Daha 2 hafta olmuştu sevdiğim çocuğun gözümün önünde can verdiğini görmem.Ne acı verici değilmi. Nasıl kendime gelecektim,nasıl canımdan çok sevdiğim kişinin öldüğünü kabullenecektim.
2HAFTA ÖNCE;
-Ayaz yavaş git düşeceğiz
-Korkma eğlenmene bakkkk
-tamam ama biraz yavaş sür bari midem bulanıyor
-tamam bu kadar yeter mi?
-biraz daha yavaş olsa fena olmazdı.
Dediğim sırada karşıdan gelen tırı görmemiştik ve bağıra çağıra motorsikleti sağa doğru götürmeye çalışıyorduk ama nafile.

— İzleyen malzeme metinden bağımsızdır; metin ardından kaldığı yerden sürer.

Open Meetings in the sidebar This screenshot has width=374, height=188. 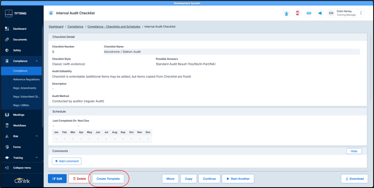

Tır çarpmıştı bile.ben çarpmanın etkisiyle yolun kenarındaki araziye düşmüştüm ve o anda bayılmıştım galiba. Gözümü açtığımda hastanedeydim ve başım çok ağırıyordu. Ona rağmen gözlerim hala Ayaz'ı arıyordu. Nerdeydi o . Bir anda ayaga kalkmaya çalıştım.Ama ağrıdan kalkamadım beni gören annem yanıma doğru hızla ilerledi ve -Dur Alya kalkma ayağı dikişlerin patlayacak.
-Yok anne, benim Ayaz'ı görmem gerekiyor
Annem ağlamaya başlayınca içime bir karanlık çökmüştü âdeta, bu yüzden tekrar ayağı kalkmaya çalıştım kolumdaki serumu hızlıca çıkardım annem engel olmaya kalkti ama ben ağlayarak kapıya doğru ilerledim. Karnım cok ağırıyordu. Karnımı tutarak kapıyı açtım ve kolidorda Ayazın adını bağırmaya başladım, beni gören hemşireler yanıma doğru koşarak geldiklerini gördüm annem ise benim kolumdan tutuyordu.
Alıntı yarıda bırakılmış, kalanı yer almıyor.